Il avait collé la bouche à son oreille.
    « Publius Sextius.
    — Général…
    — Aujourd’hui tu as sauvé tes compagnons. Sans toi, ils
auraient été massacrés par milliers, et un travail de nombreuses années aurait
été anéanti en un instant. Tu as sauvé également ma personne ainsi que
l’honneur de la République, du peuple et du sénat. Il n’existe pas de
récompense pour un acte de ce genre, mais si cela peut avoir un sens pour toi,
sache que tu seras toujours mon homme de confiance. »
    Il avait observé son corps martyrisé. « Que de
blessures…, avait-il murmuré.

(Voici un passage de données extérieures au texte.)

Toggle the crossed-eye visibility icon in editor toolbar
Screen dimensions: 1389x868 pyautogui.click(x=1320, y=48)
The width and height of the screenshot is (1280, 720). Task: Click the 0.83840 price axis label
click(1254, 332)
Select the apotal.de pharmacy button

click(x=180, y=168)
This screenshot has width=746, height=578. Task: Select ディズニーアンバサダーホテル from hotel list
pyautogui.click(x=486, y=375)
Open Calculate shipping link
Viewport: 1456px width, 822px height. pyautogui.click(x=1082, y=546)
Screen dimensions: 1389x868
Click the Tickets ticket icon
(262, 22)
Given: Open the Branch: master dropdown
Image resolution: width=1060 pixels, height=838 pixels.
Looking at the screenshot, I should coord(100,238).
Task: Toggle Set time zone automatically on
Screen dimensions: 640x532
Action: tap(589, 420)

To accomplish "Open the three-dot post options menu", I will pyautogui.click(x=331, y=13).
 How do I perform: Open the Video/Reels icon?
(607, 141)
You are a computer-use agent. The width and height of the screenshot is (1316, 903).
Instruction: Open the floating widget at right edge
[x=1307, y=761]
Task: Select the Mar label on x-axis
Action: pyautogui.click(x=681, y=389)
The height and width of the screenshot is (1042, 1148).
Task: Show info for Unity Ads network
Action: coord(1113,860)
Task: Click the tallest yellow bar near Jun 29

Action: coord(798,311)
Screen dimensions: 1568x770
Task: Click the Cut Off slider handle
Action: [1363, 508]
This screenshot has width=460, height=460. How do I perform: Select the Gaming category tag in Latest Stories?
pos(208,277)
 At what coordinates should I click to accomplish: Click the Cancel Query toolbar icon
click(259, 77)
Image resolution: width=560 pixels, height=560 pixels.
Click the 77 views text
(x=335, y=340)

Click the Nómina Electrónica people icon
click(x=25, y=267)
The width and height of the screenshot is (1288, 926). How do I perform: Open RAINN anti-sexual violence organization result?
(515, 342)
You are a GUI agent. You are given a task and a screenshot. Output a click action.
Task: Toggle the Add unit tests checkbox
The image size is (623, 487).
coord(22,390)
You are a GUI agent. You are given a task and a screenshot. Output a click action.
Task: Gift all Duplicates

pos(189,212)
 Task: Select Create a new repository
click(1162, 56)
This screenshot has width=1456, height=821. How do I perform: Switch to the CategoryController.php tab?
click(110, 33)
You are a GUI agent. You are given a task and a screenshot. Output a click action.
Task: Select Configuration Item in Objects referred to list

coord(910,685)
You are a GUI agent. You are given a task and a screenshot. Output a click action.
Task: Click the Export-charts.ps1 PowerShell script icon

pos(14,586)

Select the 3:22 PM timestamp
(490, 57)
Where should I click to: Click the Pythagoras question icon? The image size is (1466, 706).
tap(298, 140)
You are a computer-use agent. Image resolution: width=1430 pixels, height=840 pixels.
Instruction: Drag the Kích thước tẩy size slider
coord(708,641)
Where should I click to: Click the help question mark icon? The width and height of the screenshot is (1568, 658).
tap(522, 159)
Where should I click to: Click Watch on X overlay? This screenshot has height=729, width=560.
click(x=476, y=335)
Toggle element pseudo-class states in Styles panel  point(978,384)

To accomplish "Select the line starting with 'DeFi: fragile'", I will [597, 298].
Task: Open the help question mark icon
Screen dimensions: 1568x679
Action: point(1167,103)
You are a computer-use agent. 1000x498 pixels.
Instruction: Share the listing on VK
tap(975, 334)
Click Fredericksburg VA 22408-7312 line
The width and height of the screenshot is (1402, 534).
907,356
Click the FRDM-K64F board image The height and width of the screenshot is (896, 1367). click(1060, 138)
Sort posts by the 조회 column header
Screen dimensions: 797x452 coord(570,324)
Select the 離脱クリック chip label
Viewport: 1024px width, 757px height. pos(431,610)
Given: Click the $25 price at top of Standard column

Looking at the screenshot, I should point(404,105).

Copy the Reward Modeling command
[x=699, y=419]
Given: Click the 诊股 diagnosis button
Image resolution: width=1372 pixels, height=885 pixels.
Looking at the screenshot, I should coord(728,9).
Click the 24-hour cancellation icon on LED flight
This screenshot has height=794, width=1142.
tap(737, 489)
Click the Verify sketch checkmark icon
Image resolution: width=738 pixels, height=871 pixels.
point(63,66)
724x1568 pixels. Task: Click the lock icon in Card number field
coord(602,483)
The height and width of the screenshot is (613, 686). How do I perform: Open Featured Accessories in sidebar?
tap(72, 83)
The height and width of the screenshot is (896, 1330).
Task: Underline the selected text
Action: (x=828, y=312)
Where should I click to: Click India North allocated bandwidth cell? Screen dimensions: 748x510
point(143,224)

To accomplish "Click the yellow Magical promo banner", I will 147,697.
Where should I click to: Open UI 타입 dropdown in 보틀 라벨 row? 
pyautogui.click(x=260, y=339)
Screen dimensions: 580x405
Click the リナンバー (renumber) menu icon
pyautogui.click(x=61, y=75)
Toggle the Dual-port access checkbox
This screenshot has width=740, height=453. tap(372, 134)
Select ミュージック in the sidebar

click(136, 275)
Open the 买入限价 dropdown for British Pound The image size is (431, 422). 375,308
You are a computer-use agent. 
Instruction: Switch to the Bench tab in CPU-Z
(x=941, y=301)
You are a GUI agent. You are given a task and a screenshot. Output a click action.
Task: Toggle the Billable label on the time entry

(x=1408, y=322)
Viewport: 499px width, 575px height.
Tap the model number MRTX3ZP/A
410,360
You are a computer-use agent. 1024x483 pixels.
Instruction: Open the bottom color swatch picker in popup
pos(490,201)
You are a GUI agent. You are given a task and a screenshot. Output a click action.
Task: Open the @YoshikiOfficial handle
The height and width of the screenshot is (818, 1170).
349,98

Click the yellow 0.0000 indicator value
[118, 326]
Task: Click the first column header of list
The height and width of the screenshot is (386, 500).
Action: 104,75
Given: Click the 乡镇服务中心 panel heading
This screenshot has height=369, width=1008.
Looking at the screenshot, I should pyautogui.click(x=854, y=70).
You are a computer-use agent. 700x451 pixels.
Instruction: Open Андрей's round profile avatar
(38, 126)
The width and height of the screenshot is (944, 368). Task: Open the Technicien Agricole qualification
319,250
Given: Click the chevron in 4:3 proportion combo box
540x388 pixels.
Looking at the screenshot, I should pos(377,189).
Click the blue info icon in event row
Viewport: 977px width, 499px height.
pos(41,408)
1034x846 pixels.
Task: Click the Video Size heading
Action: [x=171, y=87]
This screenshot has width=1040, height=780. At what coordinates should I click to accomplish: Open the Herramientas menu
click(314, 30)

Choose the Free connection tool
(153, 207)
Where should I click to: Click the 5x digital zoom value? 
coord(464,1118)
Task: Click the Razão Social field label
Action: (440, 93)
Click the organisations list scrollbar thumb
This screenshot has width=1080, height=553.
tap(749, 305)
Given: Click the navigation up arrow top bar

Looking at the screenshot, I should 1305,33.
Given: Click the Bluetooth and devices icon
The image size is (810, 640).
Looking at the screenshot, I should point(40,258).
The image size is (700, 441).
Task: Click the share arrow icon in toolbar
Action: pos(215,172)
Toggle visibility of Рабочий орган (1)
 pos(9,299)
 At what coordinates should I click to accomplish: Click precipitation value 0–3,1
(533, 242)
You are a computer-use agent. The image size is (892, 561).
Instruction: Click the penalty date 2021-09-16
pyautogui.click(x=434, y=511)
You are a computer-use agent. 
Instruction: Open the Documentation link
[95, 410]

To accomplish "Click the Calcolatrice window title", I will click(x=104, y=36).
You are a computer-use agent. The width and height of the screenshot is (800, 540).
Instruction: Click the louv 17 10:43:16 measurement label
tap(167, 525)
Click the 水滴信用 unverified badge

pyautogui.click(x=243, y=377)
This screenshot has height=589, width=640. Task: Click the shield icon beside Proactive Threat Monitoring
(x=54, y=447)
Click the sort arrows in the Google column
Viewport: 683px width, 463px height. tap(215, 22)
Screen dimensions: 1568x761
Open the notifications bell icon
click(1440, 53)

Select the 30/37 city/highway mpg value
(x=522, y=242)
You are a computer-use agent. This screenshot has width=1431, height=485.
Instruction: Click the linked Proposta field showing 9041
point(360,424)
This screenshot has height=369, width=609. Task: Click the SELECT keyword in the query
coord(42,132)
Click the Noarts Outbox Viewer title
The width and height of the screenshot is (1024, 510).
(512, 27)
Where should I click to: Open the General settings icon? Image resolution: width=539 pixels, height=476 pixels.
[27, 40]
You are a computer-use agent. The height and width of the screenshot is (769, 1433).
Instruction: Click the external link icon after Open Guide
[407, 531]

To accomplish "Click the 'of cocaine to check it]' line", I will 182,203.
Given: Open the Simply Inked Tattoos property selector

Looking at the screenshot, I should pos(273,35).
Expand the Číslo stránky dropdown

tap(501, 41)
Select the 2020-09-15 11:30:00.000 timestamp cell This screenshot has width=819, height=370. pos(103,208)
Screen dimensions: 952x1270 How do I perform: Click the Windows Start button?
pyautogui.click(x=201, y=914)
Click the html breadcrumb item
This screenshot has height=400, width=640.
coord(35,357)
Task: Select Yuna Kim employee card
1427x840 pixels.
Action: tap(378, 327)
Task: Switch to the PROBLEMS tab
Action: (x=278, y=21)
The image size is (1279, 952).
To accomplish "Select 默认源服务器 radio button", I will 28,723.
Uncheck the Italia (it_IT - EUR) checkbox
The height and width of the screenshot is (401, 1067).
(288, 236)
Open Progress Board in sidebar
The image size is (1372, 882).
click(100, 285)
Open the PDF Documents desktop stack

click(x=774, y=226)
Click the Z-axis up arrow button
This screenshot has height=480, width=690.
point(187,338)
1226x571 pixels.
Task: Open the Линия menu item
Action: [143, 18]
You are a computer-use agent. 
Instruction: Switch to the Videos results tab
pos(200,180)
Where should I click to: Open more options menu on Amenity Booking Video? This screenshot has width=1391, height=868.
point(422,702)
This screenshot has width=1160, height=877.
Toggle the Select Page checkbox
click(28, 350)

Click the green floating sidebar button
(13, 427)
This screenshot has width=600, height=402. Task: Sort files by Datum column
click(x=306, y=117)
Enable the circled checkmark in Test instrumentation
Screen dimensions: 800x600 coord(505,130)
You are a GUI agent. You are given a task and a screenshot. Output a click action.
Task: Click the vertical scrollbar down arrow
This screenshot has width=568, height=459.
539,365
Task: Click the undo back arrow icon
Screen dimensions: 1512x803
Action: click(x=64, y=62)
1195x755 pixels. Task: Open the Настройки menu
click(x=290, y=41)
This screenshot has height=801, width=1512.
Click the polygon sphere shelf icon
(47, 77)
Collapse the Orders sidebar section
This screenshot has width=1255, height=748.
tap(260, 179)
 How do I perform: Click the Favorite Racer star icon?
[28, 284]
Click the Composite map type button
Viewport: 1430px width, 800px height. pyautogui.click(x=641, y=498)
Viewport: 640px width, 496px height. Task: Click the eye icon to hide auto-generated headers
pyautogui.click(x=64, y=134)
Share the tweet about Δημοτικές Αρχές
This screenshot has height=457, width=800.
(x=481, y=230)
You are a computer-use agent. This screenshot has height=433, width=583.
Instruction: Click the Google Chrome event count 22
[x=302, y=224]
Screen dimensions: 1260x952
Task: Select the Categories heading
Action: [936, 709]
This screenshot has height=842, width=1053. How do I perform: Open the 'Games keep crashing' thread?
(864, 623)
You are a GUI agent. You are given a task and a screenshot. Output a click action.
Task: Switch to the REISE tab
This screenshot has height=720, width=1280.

Que de blessures… »
    Publius Sextius se demandait pourquoi ces mots revenaient le
hanter dans ce moment de solitude totale, pendant cette marche nocturne parmi
les bois déserts de l’Apennin, au milieu d’une tourmente de neige.
    Devant lui, l’énigmatique Sura avançait au pas, sa torche à
la main, jetant sur la neige immaculée un reflet rougeâtre et laissant derrière
lui les empreintes de son cheval robuste et patient qui gravissait pas à pas le
sentier tortueux, sous les branches squelettiques des hêtres et des chênes.
    De temps en temps, il se disait qu’on avait pu le précéder
pour lui tendre un piège, que Sura le conduisait peut-être dans une embuscade
dont il ne réchapperait pas, que son message n’arriverait jamais à destination.
Mais il se rappelait ensuite l’aubergiste qui lui avait conseillé avec
insistance de passer la nuit à la mansio, en sécurité, sous la
surveillance de quatre légionnaires, dont Bebius Carbon, de la XIII e .
Où l’aube du nouveau jour le surprendrait-elle ?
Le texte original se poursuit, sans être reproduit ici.